United States Attorney for the Eastern District of Wisconsin
- In office February 6, 1890 – April 1893
- Appointed by: Benjamin Harrison
- Preceded by: William A. Walker
- Succeeded by: John H. M. Wigman

Member of the Wisconsin State Assembly from the Fond du Lac 2nd district
- In office January 1, 1872 – January 6, 1873
- Preceded by: John Aaron Baker
- Succeeded by: Rensselaer Morse Lewis

Personal details
- Born: May 11, 1841 Oneida, Wisconsin, U.S.
- Died: January 25, 1899 (aged 57) Green Bay, Wisconsin, U.S.
- Party: Republican
- Spouse: Mary Elizabeth Hill
- Children: Edna M. Colman; ^{(b. 1873; died 1961)}; Paul Elihu Colman; ^{(b. 1879; died 1958)};
- Parent: Henry R. Colman (father);

Military service
- Allegiance: United States
- Branch/service: United States Volunteers Union Army
- Years of service: 1861–1863
- Rank: Musician
- Unit: 1st Reg. Wis. Vol. Cavalry
- Battles/wars: American Civil War

= Elihu Colman =

19th century American politician

Elihu Colman (May 11, 1841 – January 25, 1899) was an American lawyer and Republican politician. He was a member of the Wisconsin State Assembly, representing Fond du Lac County during the 1872 session. He later served as United States Attorney for the Eastern District of Wisconsin in 1890 under U.S. President Benjamin Harrison.

==Biography==

Born in Oneida, Wisconsin, his father was Henry R. Colman, who was a Methodist minister and missionary among the Oneida Tribe. In 1847, Colman and his family moved to Fond du Lac, Wisconsin. He served in the 1st Wisconsin Cavalry Regiment of the Union Army during the American Civil War, achieving the rank of quartermaster sergeant. Colman graduated from Lawrence University in 1865. He then studied law and was admitted to the Wisconsin bar. In 1873, Colman served in the Wisconsin State Assembly.

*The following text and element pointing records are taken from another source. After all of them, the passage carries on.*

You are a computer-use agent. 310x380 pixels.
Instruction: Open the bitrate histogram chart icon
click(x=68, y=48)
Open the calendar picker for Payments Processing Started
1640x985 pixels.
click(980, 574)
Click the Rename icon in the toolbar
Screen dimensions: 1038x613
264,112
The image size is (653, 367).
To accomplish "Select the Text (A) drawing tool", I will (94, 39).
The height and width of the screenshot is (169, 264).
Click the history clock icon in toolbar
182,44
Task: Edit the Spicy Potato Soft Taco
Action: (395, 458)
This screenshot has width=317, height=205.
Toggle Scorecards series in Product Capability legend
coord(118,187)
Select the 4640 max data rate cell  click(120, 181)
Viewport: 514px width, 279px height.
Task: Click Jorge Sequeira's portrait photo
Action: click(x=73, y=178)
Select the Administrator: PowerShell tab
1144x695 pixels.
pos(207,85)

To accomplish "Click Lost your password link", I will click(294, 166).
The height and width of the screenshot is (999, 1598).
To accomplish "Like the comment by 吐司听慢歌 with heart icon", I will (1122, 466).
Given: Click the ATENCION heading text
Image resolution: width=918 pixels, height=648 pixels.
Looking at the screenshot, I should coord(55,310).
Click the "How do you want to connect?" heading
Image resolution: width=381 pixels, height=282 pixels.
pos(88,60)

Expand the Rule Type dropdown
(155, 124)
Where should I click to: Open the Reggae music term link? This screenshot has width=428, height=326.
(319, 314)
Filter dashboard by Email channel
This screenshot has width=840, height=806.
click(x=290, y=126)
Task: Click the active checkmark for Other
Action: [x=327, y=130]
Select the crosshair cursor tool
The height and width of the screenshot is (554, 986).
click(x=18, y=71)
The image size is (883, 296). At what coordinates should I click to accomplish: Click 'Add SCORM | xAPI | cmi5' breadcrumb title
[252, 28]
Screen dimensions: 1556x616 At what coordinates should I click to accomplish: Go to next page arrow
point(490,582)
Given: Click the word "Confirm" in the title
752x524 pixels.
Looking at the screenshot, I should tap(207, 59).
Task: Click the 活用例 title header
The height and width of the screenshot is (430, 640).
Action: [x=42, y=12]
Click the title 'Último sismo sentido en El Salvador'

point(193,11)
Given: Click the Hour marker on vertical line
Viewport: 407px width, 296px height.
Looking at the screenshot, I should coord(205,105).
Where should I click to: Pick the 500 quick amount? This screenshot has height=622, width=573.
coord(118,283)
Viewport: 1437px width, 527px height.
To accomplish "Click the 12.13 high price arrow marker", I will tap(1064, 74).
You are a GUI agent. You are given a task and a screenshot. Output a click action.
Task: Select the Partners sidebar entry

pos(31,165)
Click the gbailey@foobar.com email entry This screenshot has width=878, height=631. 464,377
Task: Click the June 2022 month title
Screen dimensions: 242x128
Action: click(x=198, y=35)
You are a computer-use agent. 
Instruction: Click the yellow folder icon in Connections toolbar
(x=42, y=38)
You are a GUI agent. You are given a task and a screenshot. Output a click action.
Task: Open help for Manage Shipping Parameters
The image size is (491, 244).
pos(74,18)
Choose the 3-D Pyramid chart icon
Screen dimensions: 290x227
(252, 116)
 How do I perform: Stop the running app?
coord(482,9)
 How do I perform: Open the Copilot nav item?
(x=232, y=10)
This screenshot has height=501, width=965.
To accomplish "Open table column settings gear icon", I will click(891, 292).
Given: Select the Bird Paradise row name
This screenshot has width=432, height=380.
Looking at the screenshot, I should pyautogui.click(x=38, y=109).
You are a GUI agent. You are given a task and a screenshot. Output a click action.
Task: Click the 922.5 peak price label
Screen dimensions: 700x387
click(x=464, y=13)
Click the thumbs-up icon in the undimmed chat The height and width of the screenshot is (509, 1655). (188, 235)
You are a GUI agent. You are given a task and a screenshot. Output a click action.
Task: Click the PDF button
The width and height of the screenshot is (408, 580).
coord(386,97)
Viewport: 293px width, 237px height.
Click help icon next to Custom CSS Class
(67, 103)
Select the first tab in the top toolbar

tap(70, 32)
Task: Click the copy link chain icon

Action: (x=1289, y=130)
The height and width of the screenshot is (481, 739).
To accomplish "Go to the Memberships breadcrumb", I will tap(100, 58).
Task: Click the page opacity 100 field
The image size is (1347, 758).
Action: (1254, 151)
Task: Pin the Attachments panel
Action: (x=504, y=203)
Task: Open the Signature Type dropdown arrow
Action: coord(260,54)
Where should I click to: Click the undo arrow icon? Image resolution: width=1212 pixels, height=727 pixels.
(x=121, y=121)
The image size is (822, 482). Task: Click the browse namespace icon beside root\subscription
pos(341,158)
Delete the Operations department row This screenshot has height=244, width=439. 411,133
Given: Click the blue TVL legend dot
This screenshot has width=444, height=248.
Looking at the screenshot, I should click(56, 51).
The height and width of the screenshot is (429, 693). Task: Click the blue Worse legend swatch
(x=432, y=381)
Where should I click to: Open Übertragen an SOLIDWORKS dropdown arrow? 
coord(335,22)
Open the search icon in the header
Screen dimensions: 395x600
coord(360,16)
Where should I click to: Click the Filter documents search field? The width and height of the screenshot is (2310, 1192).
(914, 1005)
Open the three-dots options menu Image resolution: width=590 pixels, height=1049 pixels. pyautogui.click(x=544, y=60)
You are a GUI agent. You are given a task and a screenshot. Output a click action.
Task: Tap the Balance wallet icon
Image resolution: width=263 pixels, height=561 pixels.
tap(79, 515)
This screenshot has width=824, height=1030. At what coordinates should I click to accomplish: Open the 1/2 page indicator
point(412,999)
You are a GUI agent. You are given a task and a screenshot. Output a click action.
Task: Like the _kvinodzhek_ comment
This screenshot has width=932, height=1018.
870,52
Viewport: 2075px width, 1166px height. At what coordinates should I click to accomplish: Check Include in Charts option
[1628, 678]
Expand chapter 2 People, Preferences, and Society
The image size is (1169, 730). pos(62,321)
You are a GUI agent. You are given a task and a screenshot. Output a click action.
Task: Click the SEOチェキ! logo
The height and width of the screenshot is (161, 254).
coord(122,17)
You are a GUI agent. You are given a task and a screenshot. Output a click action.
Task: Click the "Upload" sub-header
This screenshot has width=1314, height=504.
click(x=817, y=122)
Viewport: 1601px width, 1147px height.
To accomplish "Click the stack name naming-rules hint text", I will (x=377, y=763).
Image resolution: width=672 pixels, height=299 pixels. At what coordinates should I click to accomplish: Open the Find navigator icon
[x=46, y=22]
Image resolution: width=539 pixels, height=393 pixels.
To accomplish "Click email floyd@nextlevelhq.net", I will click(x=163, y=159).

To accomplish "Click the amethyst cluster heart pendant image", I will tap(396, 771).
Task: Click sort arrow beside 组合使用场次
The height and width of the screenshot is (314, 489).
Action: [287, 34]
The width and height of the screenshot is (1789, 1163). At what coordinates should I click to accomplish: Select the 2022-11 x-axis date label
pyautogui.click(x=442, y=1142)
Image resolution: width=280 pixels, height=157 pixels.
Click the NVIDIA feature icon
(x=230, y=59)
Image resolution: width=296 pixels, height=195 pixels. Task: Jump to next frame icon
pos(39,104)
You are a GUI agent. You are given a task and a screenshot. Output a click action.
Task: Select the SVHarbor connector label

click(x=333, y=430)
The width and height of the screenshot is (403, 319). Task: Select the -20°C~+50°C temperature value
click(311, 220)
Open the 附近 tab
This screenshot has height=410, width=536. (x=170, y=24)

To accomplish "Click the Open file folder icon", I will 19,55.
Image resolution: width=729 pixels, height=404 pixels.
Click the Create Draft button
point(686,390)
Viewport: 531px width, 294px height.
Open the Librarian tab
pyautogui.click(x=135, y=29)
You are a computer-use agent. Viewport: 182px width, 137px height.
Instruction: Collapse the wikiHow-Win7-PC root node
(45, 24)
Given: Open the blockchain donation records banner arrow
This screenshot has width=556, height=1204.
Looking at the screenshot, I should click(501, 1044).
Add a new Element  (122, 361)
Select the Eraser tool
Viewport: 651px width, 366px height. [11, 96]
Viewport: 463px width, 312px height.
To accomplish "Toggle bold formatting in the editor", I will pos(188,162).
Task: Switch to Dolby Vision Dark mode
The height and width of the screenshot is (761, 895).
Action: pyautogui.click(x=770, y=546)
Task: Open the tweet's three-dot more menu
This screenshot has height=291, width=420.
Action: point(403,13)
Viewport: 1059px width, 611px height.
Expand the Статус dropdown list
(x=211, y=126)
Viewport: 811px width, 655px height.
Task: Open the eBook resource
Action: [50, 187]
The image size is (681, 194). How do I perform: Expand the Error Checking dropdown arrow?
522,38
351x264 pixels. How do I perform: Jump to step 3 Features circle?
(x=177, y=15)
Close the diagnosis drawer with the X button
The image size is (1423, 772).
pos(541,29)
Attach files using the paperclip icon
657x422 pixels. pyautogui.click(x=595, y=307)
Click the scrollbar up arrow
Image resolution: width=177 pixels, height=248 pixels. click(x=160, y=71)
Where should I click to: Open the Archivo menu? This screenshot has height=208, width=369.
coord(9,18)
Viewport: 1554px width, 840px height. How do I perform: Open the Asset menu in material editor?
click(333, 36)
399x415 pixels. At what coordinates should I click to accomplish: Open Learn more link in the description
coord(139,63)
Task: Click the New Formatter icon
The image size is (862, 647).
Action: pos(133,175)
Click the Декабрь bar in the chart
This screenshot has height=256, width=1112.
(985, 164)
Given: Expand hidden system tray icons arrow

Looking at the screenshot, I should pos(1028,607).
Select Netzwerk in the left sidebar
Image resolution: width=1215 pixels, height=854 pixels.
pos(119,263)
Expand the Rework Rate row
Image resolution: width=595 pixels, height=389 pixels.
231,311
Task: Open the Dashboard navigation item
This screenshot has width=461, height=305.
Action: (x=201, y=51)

In 1880, he was the Republican nominee for Wisconsin's 5th congressional district, receiving 14,753 votes to 16,984 for Democratic incumbent Edward S. Bragg and 1,188 for Greenbacker John E. Thomas. Colman was appointed United States Attorney for the United States District Court for the Eastern District of Wisconsin in 1890 by President Benjamin Harrison. He died unexpectedly in Green Bay, Wisconsin.